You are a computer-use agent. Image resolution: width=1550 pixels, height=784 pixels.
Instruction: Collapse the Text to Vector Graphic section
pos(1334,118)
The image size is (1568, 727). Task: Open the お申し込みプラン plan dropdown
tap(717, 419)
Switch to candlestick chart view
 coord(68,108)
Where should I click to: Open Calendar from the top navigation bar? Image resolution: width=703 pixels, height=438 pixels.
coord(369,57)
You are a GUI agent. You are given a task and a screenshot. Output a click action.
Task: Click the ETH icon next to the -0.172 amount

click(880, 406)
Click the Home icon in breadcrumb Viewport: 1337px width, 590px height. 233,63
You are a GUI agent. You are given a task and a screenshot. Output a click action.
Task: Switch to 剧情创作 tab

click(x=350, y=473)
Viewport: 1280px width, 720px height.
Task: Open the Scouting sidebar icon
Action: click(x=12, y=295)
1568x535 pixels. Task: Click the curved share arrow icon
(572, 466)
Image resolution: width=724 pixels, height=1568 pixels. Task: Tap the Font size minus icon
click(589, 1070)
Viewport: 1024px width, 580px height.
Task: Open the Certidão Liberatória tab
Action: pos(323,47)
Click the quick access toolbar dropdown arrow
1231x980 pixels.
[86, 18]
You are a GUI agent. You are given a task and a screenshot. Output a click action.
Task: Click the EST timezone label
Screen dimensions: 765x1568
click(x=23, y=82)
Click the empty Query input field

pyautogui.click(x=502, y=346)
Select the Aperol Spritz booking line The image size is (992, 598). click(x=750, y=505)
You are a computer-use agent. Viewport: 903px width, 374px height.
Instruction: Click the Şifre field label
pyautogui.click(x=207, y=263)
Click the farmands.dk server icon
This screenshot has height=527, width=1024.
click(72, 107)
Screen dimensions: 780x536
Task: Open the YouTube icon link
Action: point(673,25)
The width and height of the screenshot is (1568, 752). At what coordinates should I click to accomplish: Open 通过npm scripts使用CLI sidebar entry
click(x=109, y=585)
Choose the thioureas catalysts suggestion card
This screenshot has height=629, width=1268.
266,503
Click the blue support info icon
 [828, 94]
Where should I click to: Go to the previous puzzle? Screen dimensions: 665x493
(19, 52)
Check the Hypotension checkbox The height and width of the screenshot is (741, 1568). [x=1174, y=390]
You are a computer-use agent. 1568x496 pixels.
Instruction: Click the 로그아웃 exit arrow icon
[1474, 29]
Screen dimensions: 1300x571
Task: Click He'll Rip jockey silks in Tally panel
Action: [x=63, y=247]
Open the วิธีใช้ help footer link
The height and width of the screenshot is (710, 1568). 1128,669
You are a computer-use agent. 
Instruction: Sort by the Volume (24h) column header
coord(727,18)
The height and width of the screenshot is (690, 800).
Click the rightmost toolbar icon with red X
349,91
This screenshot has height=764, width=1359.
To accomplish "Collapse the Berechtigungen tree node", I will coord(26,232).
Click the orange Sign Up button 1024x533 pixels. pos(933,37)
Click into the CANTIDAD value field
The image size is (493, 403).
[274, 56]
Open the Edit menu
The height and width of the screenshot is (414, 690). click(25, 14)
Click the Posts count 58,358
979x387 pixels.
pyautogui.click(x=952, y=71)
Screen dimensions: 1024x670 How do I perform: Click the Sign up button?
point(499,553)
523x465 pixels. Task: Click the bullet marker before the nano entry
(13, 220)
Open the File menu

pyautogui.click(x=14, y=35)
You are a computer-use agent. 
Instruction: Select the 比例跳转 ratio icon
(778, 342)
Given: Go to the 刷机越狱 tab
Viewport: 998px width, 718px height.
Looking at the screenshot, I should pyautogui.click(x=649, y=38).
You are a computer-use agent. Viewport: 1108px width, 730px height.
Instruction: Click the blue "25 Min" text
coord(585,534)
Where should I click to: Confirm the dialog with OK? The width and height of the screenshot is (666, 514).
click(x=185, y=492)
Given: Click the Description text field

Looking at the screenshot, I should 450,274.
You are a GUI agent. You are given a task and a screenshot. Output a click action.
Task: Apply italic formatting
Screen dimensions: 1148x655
..........
▶ [What to work on]:
Give only the number of lines in the material above that hold the word "computer".

▶ [Reply]:
6